Try it
The records below must be transcribed exactly. Do not include the pictures.

The records
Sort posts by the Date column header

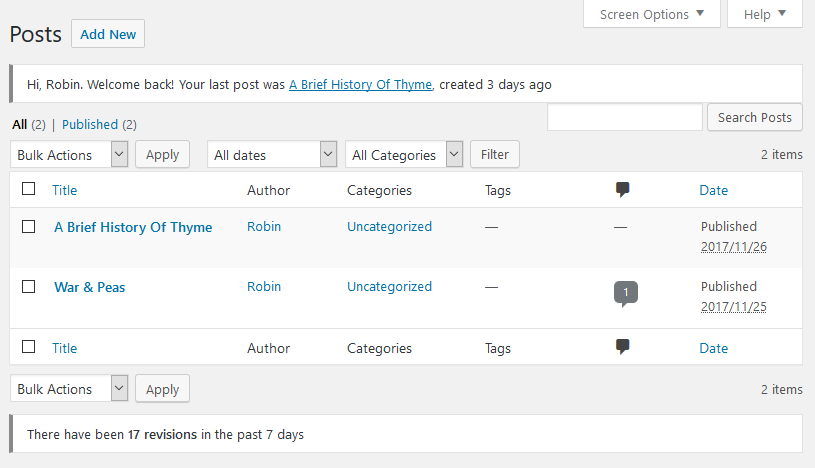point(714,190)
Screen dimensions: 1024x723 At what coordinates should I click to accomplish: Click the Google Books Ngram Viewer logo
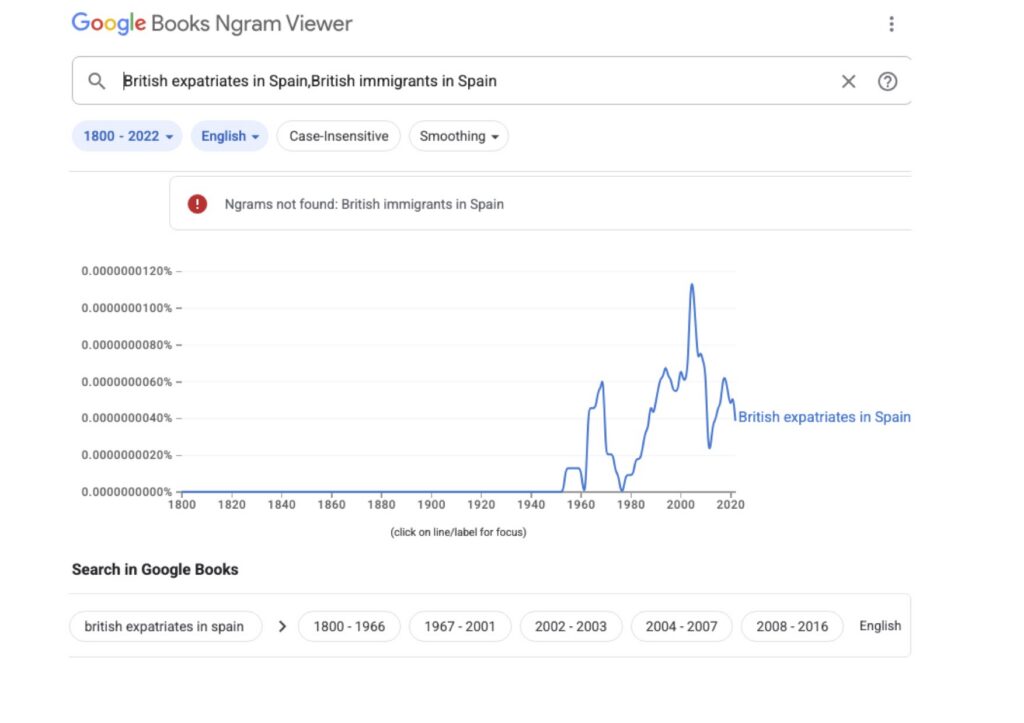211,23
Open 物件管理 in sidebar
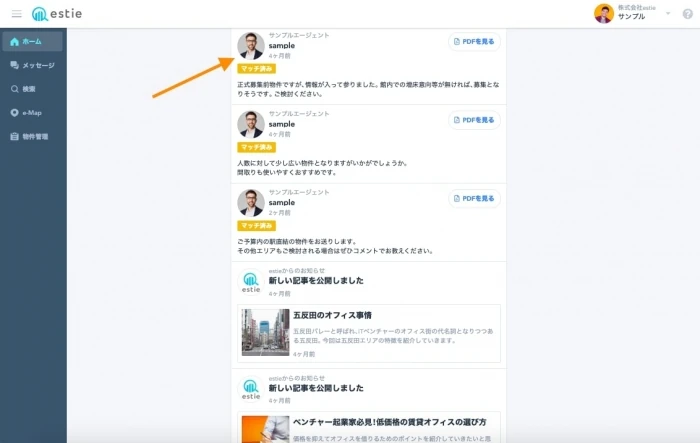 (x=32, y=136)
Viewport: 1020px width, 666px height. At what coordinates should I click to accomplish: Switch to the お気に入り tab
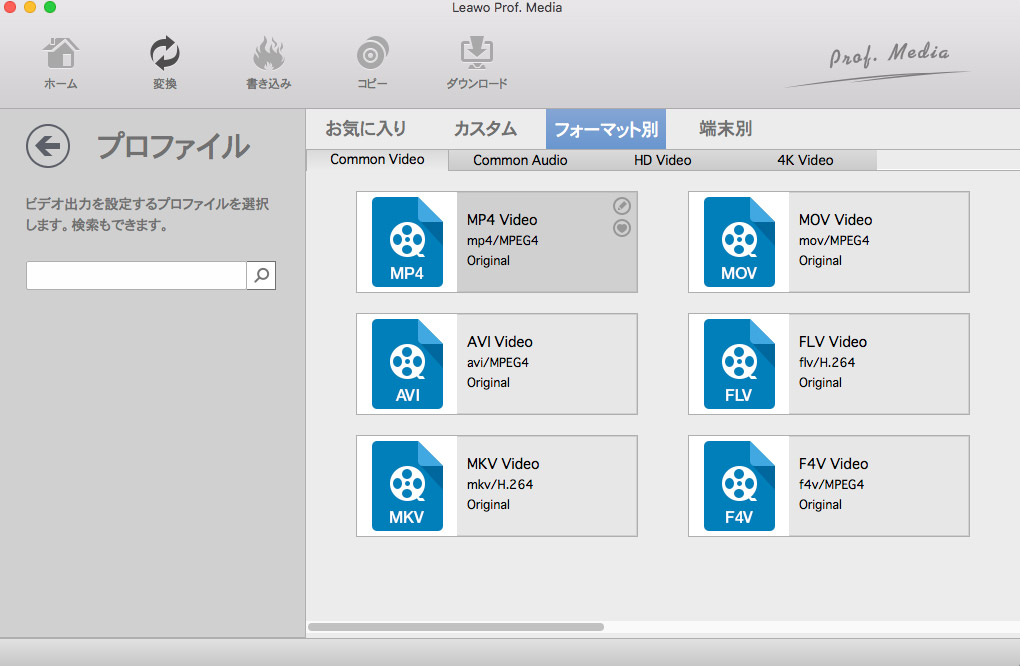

Result
Sort posts by the Date column header

point(714,190)
Screen dimensions: 1024x723 At what coordinates should I click to accomplish: Click the Google Books Ngram Viewer logo
211,23
Open 物件管理 in sidebar
 (x=32, y=136)
Viewport: 1020px width, 666px height. At what coordinates should I click to accomplish: Switch to the お気に入り tab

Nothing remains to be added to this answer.